— START SOURCE DOCUMENT —

Award [1] for a correct statement conveying that total charge is constant / charge is transferred, not created or destroyed.
2. (a) Explain, in terms of electron transfer, how the rod becomes negatively charged. [2 marks]
Answer: When the polythene rod is rubbed with the woollen cloth, electrons are transferred from the cloth to the rod. The rod gains electrons and therefore becomes negatively charged.
Award [1] for stating electrons are transferred from cloth to rod; [1] for stating rod gains electrons → negatively charged.
(b) Explain why the uncharged aluminium foil is attracted to the charged rod. [2 marks]
Answer: The negative charges on the rod repel electrons in the aluminium foil to the far side of the foil (charging by induction). The side of the foil nearest the rod becomes positively charged. Since unlike charges attract, the foil is attracted to the rod.
Award [1] for describing induction / separation of charges in the foil; [1] for stating attraction between unlike charges (positive foil side and negative rod).
3. Define the term electromotive force (e.m.f.). [1 mark]
Answer: The electromotive force (e.m.f.) is the work done per unit charge by a source (such as a battery) in driving charge around a complete circuit. / The energy converted from other forms to electrical energy per unit charge.
Award [1] for a correct definition referencing work done / energy converted per unit charge.
4. (a) Calculate the total resistance of the circuit. [1 mark]
Answer: R_total = R₁ + R₂ = 4.0 + 8.0 = 12.0 Ω
Award [1] for correct answer with unit.
(b) Calculate the current flowing in the circuit. [2 marks]
Answer: I = V / R_total = 12 / 12.0 = 1.0 A
Award [1] for correct formula; [1] for correct answer with unit.
(c) Calculate the potential difference across the 8.0 Ω resistor. [2 marks]
Answer: V = I × R = 1.0 × 8.0 = 8.0 V
Award [1] for correct formula/substitution; [1] for correct answer with unit.

— END SOURCE DOCUMENT —
— START EXTRACTED MATERIAL —

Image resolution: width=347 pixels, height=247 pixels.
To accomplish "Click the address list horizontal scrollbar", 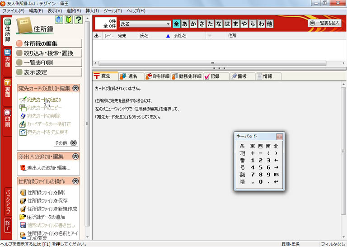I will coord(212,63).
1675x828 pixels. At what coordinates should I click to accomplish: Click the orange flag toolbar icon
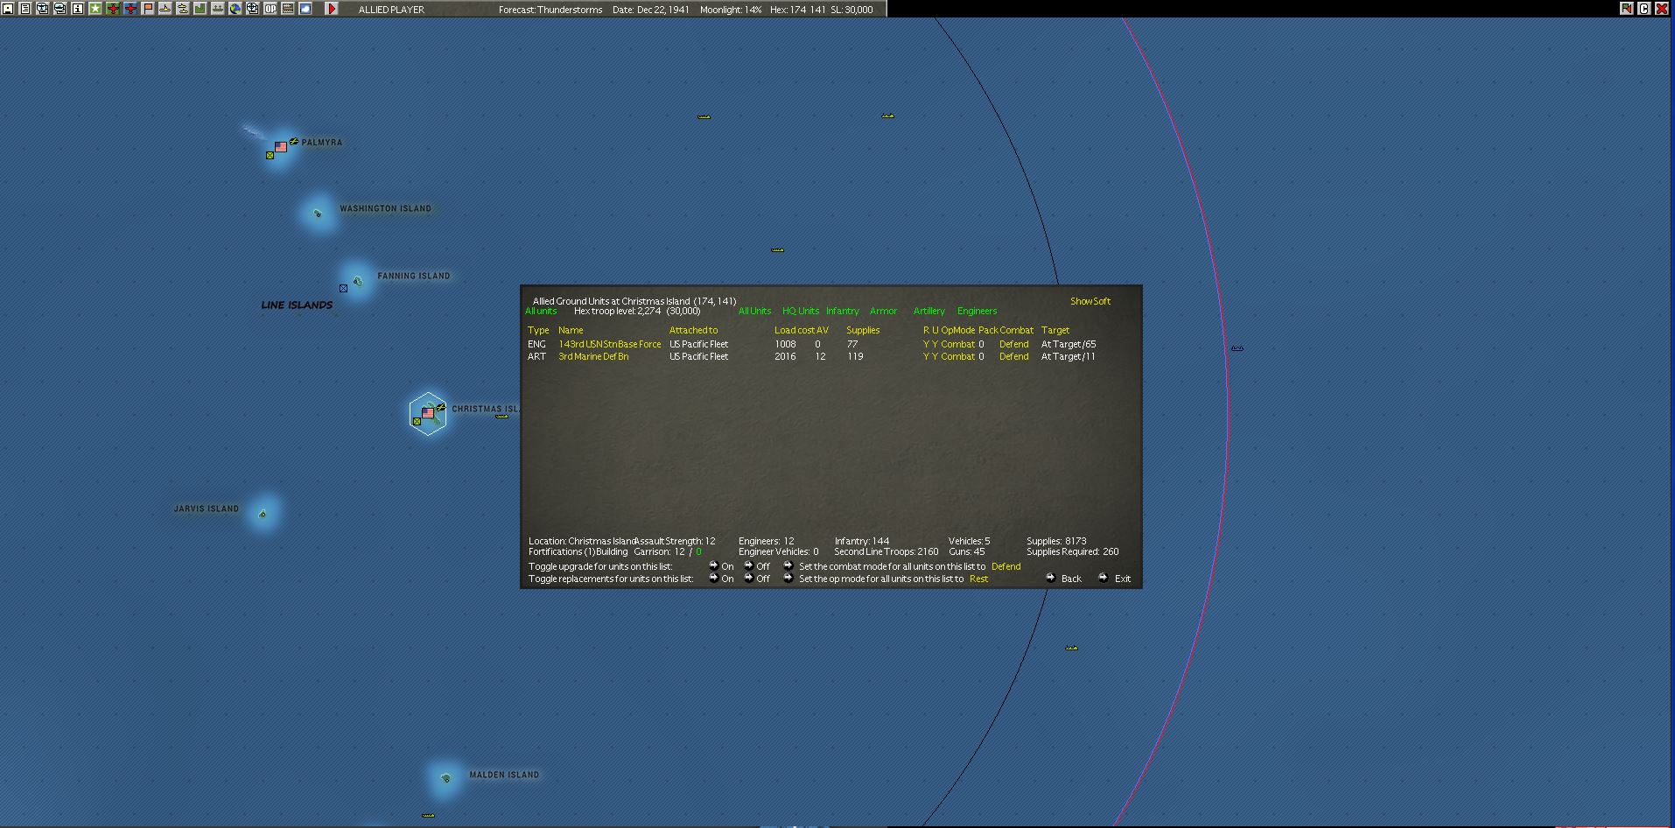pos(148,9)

— END EXTRACTED MATERIAL —
— START EXTRACTED MATERIAL —

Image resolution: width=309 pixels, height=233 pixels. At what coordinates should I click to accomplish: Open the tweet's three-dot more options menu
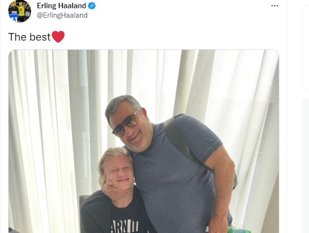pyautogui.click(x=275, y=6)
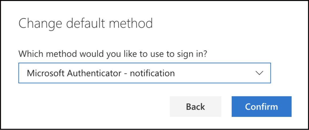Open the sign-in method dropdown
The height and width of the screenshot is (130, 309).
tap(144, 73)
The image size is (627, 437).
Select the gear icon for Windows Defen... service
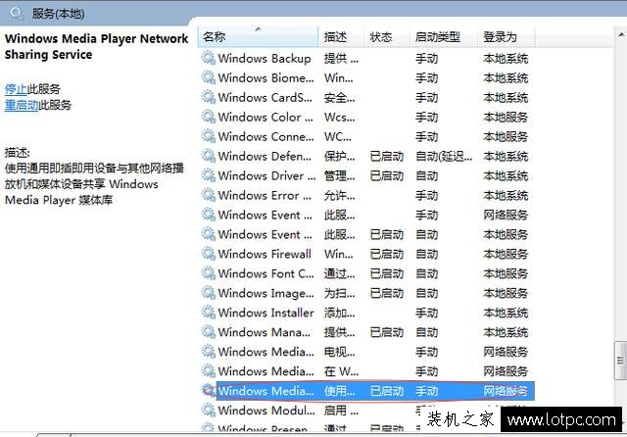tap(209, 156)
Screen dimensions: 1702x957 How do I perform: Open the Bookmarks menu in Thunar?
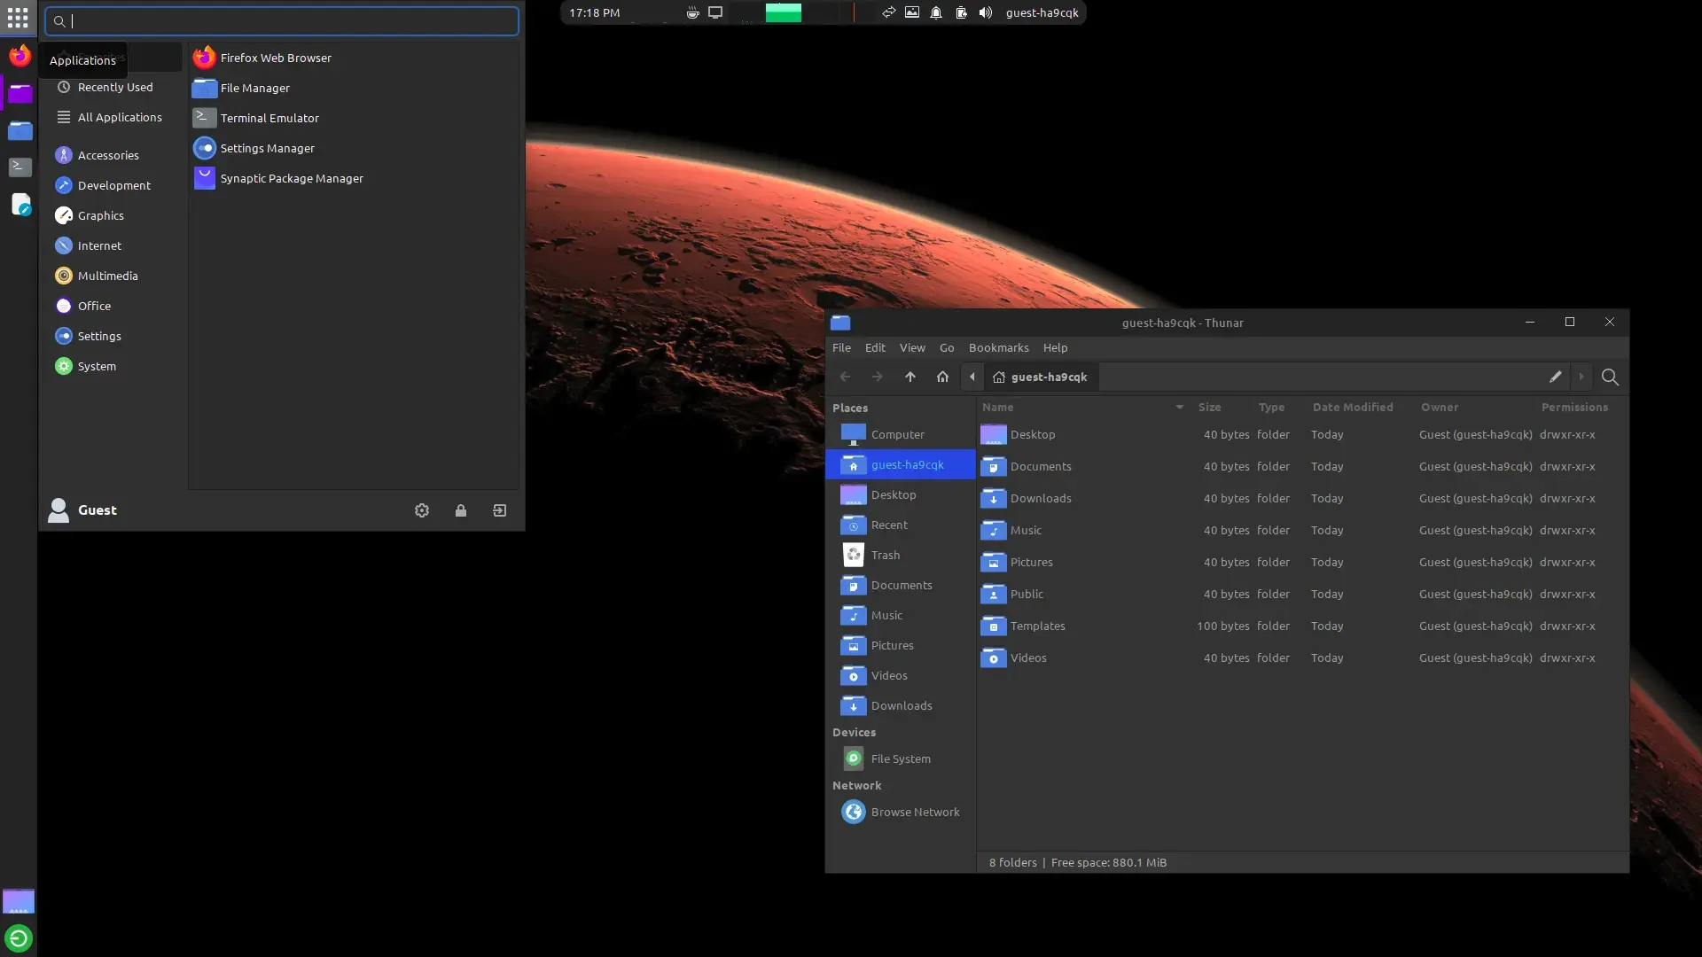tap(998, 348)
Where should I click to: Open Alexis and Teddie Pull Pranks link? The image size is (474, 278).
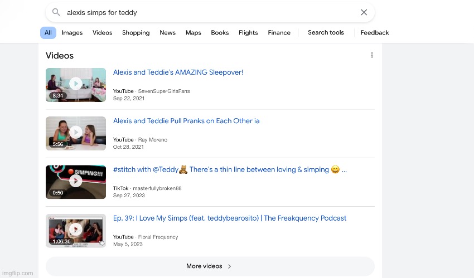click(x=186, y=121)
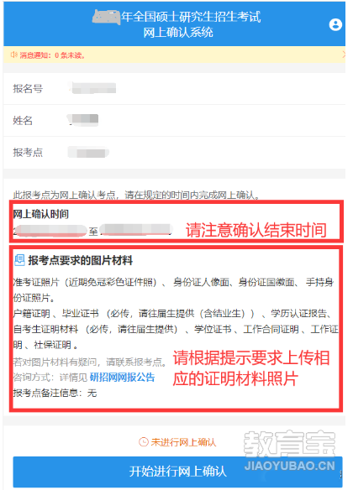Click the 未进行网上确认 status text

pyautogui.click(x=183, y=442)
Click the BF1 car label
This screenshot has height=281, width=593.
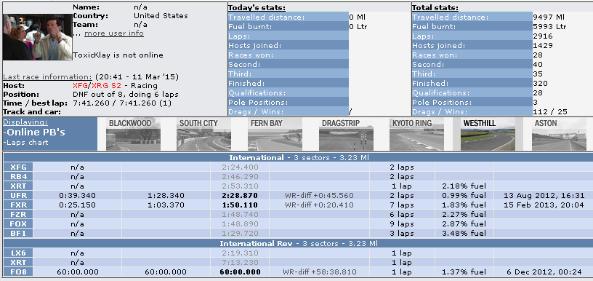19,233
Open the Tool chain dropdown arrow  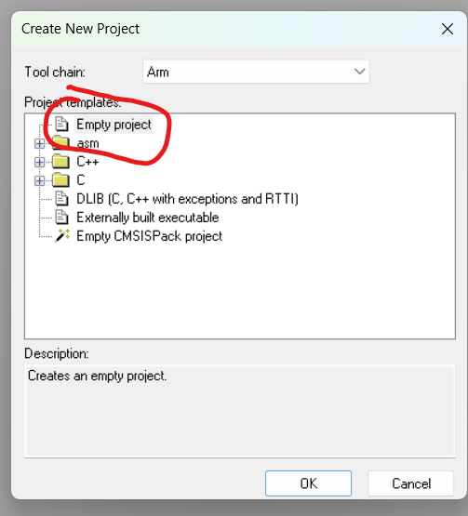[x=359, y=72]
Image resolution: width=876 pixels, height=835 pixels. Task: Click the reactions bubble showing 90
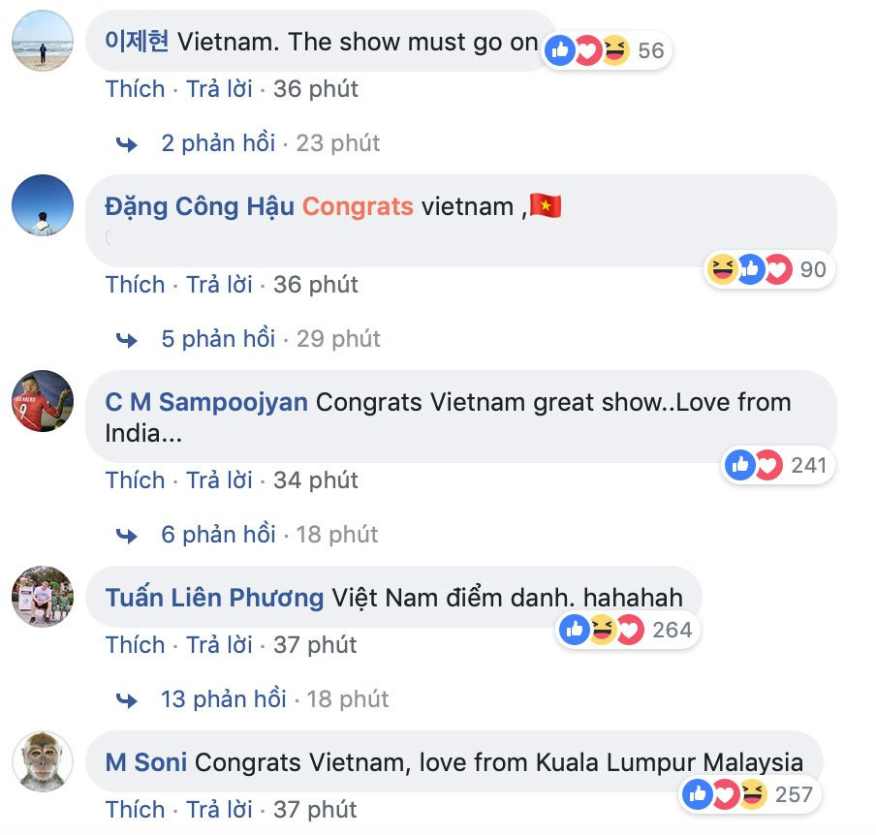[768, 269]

— END EXTRACTED MATERIAL —
— START EXTRACTED MATERIAL —

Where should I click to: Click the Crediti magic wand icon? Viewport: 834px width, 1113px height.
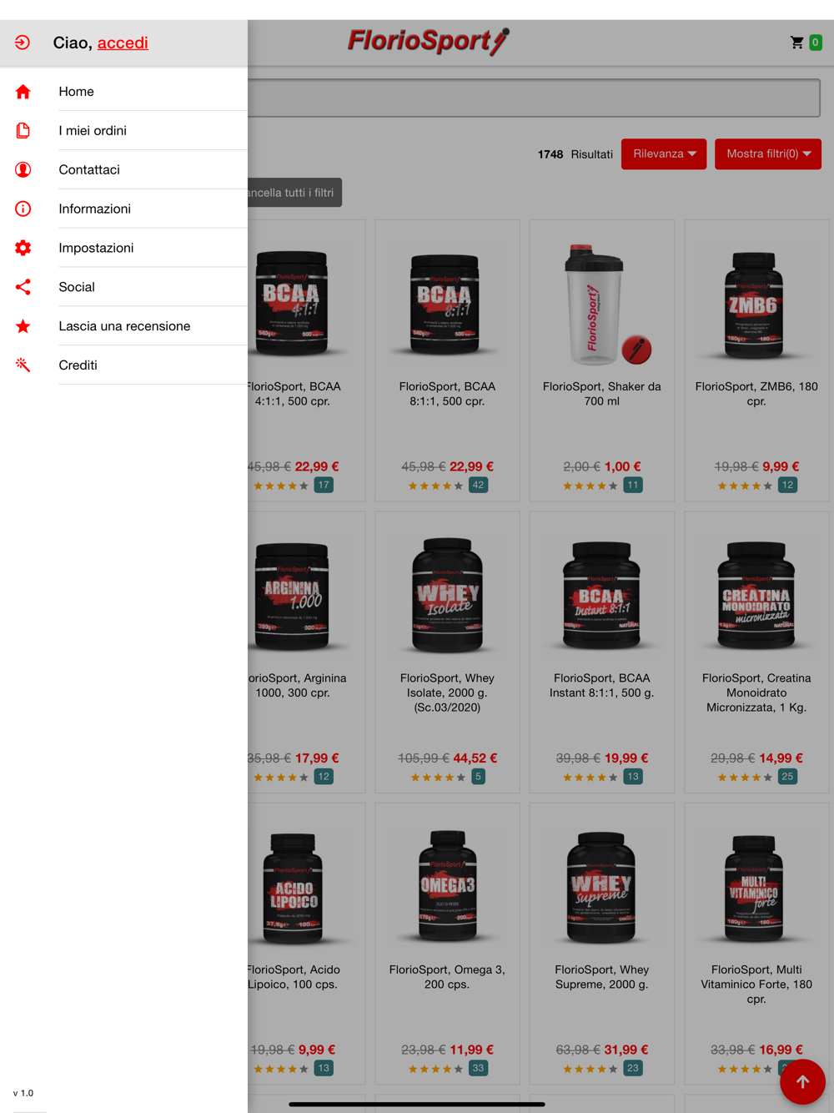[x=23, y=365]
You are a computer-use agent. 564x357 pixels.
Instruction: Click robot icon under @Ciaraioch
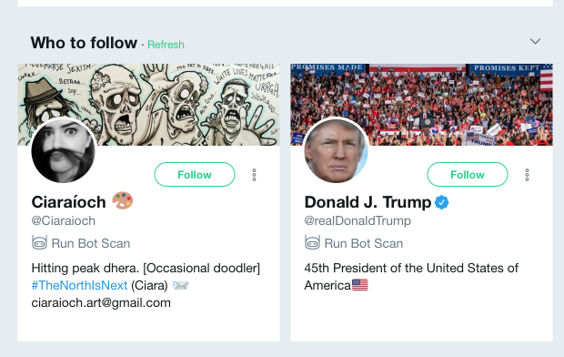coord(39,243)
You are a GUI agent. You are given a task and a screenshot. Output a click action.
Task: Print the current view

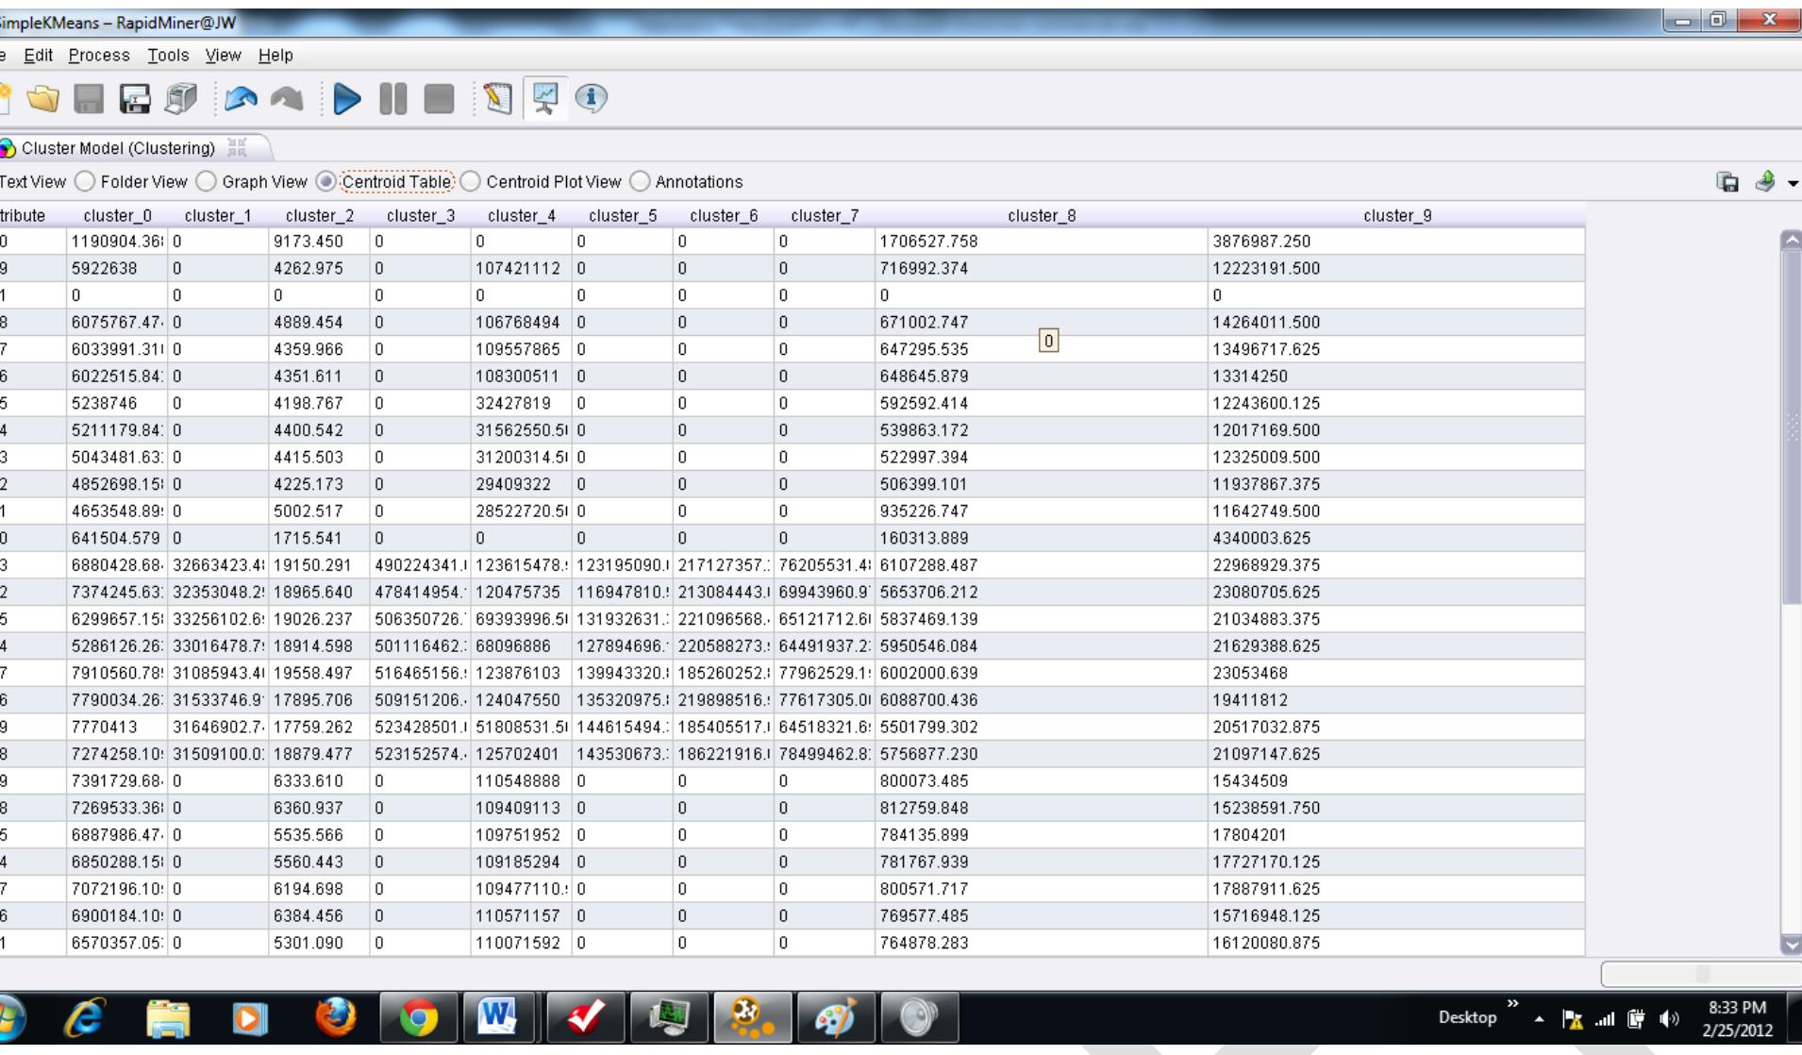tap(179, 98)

— END EXTRACTED MATERIAL —

### REQUEST 1
From the mark scheme, list every question part worth 2 marks, giving its number and the wording of its question.
### REQUEST 2
Please echo the mark scheme text between "2. (a) Explain, in" and "electrons → negatively charged.", inclusive, without any changes.
### REQUEST 3
Decide whether each statement agrees with the mark scheme, answering yes or no and quoting the words that settle it. (a) Rubbing moves electrons from the rod to the cloth. (b) The current in the circuit is 1.0 A. (c) The definition of electromotive force is worth 2 marks.

### PROBLEM SOLUTION 1
2(a): Explain, in terms of electron transfer, how the rod becomes negatively charged.
2(b): Explain why the uncharged aluminium foil is attracted to the charged rod.
4(b): Calculate the current flowing in the circuit.
4(c): Calculate the potential difference across the 8.0 Ω resistor.

### PROBLEM SOLUTION 2
2. (a) Explain, in terms of electron transfer, how the rod becomes negatively charged. [2 marks]
Answer: When the polythene rod is rubbed with the woollen cloth, electrons are transferred from the cloth to the rod. The rod gains electrons and therefore becomes negatively charged.
Award [1] for stating electrons are transferred from cloth to rod; [1] for stating rod gains electrons → negatively charged.

### PROBLEM SOLUTION 3
(a) No: "electrons are transferred from the cloth to the rod"
(b) Yes: "I = V / R_total = 12 / 12.0 = 1.0 A"
(c) No: "Define the term electromotive force (e.m.f.). [1 mark]"